WHAT YOU SHOULD DO>
Copy each of the rows below word for word, changing nothing.

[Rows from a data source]
☆ ☆ ☆ ☆ ☆

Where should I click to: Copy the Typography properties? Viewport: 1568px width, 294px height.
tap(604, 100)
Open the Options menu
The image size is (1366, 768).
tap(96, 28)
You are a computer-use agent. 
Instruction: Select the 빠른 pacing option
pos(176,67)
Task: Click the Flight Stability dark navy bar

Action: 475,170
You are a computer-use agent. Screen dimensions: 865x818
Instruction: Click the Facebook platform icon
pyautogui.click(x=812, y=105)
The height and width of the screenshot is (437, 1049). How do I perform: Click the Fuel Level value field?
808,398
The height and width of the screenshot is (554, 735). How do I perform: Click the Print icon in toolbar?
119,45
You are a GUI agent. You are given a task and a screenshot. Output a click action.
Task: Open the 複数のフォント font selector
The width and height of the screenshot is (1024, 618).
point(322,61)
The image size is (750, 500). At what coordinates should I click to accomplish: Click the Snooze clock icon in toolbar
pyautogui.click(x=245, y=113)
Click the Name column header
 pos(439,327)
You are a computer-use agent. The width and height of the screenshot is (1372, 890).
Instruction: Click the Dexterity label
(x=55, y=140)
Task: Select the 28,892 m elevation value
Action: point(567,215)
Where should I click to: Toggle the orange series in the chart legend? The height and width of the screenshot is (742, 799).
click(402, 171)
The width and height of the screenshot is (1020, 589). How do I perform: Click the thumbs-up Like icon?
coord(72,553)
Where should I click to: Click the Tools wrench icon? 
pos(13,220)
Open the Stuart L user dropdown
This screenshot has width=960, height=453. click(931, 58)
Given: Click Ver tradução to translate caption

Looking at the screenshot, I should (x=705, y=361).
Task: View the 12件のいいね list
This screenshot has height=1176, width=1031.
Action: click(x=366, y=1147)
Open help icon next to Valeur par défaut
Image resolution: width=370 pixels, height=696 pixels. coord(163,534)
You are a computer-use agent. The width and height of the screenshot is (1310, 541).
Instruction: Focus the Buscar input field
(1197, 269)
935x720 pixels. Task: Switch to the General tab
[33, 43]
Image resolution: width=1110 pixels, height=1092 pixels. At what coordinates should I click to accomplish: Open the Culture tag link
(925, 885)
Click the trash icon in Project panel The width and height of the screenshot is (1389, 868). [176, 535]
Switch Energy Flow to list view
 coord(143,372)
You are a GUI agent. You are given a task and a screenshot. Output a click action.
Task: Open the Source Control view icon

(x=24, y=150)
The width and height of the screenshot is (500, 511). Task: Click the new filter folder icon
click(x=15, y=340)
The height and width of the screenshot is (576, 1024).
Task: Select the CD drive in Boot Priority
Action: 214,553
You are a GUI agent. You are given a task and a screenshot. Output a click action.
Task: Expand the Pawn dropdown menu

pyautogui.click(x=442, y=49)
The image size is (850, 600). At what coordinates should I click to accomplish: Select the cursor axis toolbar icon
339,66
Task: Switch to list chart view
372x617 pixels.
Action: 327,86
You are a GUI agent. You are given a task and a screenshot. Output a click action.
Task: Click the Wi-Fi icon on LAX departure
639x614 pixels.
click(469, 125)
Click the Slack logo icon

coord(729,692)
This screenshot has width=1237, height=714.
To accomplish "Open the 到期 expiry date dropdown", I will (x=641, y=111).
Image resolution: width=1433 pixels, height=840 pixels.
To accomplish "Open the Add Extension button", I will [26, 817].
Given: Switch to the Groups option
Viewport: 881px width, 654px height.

☆ ☆ ☆ ☆ ☆

OUTPUT BELOW>
Where should I click to: Copy the Typography properties? Viewport: 1568px width, 294px height.
tap(604, 100)
Open the Options menu
The image size is (1366, 768).
tap(96, 28)
You are a computer-use agent. 
Instruction: Select the 빠른 pacing option
pos(176,67)
Task: Click the Flight Stability dark navy bar

Action: 475,170
You are a computer-use agent. Screen dimensions: 865x818
Instruction: Click the Facebook platform icon
pyautogui.click(x=812, y=105)
The height and width of the screenshot is (437, 1049). How do I perform: Click the Fuel Level value field?
808,398
The height and width of the screenshot is (554, 735). How do I perform: Click the Print icon in toolbar?
119,45
You are a GUI agent. You are given a task and a screenshot. Output a click action.
Task: Open the 複数のフォント font selector
The width and height of the screenshot is (1024, 618).
point(322,61)
The image size is (750, 500). At what coordinates should I click to accomplish: Click the Snooze clock icon in toolbar
pyautogui.click(x=245, y=113)
Click the Name column header
 pos(439,327)
You are a computer-use agent. The width and height of the screenshot is (1372, 890).
Instruction: Click the Dexterity label
(x=55, y=140)
Task: Select the 28,892 m elevation value
Action: point(567,215)
Where should I click to: Toggle the orange series in the chart legend? The height and width of the screenshot is (742, 799).
click(402, 171)
The width and height of the screenshot is (1020, 589). How do I perform: Click the thumbs-up Like icon?
coord(72,553)
Where should I click to: Click the Tools wrench icon? 
pos(13,220)
Open the Stuart L user dropdown
This screenshot has width=960, height=453. click(931, 58)
Given: Click Ver tradução to translate caption

Looking at the screenshot, I should (x=705, y=361).
Task: View the 12件のいいね list
This screenshot has height=1176, width=1031.
Action: click(x=366, y=1147)
Open help icon next to Valeur par défaut
Image resolution: width=370 pixels, height=696 pixels. coord(163,534)
You are a computer-use agent. The width and height of the screenshot is (1310, 541).
Instruction: Focus the Buscar input field
(1197, 269)
935x720 pixels. Task: Switch to the General tab
[33, 43]
Image resolution: width=1110 pixels, height=1092 pixels. At what coordinates should I click to accomplish: Open the Culture tag link
(925, 885)
Click the trash icon in Project panel The width and height of the screenshot is (1389, 868). [176, 535]
Switch Energy Flow to list view
 coord(143,372)
You are a GUI agent. You are given a task and a screenshot. Output a click action.
Task: Open the Source Control view icon

(x=24, y=150)
The width and height of the screenshot is (500, 511). Task: Click the new filter folder icon
click(x=15, y=340)
The height and width of the screenshot is (576, 1024).
Task: Select the CD drive in Boot Priority
Action: 214,553
You are a GUI agent. You are given a task and a screenshot. Output a click action.
Task: Expand the Pawn dropdown menu

pyautogui.click(x=442, y=49)
The image size is (850, 600). At what coordinates should I click to accomplish: Select the cursor axis toolbar icon
339,66
Task: Switch to list chart view
372x617 pixels.
Action: 327,86
You are a GUI agent. You are given a task and a screenshot. Output a click action.
Task: Click the Wi-Fi icon on LAX departure
639x614 pixels.
click(469, 125)
Click the Slack logo icon

coord(729,692)
This screenshot has width=1237, height=714.
To accomplish "Open the 到期 expiry date dropdown", I will (x=641, y=111).
Image resolution: width=1433 pixels, height=840 pixels.
To accomplish "Open the Add Extension button", I will [26, 817].
Given: Switch to the Groups option
Viewport: 881px width, 654px height.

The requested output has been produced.